Auf jedem Morrissey-Konzert läuft natürlich Everyday Is Like Sunday. Bei meiner Vorbereitung war ich auf den Hinweis gestoßen, dass der seltsame und bedrückende Songtext auf den Roman On the Beach von Nevil Shute zurückgeht. Also habe ich das Buch gelesen. Es ist eine apokalyptische Science-Fiction-Geschichte von 1957, und ja: Das Buch ist bedrückend wie nur irgendetwas. Nach einem Atomkrieg auf der Nordhalbkugel warten die Leute in Melbourne darauf, dass der nukleare Fallout bei ihnen ankommt. Melbourne ist die südlichste Großstadt der Welt, die Geschichte dauert mehrere Monate lang und sie unternimmt währenddessen noch nicht einmal den Versuch, so etwas wie Hoffnung zu erzeugen. Es gibt zwar eine U-Boot-Expedition nach Norden, doch diese kann auch nur die vollständige Zerstörung der menschlichen Zivilisation dokumentieren. Es ist bewegend, den Leuten dabei zuzusehen, wie sie bei all dieser Aussicht ihre Würde bewahren, indem sie ihr Leben fortsetzen, ihren Garten bestellen, eine Ausbildung anfangen, militärische Protokolle befolgen, segeln, trinken, Autorennen fahren, fischen gehen, bei ihrer Familie bleiben, sich unterstützen, sich lieben, aufrichtig bleiben. So einfach ist das.

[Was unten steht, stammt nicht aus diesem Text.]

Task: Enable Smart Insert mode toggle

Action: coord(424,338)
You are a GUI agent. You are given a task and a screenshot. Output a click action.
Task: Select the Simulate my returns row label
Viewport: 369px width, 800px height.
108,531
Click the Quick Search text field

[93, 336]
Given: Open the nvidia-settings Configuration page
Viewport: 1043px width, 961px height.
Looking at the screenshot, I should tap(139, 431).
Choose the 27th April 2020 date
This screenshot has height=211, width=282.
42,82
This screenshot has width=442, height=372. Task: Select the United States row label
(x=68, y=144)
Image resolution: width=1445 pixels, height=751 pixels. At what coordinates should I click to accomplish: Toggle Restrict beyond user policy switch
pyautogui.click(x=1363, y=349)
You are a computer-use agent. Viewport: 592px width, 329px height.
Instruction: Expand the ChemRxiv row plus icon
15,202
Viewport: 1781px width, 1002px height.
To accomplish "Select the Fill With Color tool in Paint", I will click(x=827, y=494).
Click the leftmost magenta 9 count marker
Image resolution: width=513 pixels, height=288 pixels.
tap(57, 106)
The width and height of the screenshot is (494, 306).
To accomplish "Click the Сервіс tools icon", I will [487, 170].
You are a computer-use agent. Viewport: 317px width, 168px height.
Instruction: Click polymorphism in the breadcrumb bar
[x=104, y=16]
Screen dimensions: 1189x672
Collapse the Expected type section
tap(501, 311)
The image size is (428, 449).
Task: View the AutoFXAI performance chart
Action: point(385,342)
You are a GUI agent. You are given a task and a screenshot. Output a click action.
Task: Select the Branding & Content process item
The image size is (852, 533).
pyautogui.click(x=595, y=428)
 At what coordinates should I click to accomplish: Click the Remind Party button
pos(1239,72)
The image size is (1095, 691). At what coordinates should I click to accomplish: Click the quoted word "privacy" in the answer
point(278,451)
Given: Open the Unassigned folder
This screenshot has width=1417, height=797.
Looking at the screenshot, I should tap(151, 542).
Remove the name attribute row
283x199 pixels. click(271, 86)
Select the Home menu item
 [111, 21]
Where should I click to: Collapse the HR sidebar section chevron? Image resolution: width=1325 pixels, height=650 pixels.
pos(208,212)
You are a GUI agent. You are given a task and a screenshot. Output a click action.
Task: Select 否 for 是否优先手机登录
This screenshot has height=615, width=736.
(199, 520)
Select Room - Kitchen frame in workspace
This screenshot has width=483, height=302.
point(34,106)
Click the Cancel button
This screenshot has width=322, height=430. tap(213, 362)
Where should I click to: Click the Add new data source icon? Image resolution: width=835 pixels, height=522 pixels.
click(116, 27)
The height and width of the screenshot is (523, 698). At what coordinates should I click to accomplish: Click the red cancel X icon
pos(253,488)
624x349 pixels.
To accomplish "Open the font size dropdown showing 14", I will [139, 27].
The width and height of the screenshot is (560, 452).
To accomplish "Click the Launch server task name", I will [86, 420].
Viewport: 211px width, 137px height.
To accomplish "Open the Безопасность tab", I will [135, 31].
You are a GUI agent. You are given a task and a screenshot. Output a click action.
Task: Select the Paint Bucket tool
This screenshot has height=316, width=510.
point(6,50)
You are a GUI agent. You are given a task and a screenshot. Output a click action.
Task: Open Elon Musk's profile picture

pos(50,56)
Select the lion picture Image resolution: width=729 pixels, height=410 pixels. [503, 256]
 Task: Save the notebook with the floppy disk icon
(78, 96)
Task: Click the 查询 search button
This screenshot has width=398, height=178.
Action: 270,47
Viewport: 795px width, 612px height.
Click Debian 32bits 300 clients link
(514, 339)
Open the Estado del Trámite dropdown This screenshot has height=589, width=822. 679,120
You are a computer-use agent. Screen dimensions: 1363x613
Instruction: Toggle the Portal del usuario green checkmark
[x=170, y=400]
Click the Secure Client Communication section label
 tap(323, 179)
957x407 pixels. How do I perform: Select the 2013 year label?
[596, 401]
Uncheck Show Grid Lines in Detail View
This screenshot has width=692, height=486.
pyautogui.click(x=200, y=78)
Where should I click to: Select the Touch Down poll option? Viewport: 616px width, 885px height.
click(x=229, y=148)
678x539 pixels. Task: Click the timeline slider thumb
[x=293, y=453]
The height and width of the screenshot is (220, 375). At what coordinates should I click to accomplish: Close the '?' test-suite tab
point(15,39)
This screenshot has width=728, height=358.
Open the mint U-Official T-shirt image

And a strange dust lands on your hands
And on your face

Jetzt weiß ich, welchen Staub der Text meint.

Ich glaube, Morrissey hatte an diesem Abend keine große Lust auf den Song, auf den alle gewartet hatten. Er sang

Everyday is like Sunday
Tell me quando, quando, quando

und ließ meine Vorbereitung ins Leere laufen. Aber während ich das schreibe, merke ich, dass die Frage Bedeutung hat.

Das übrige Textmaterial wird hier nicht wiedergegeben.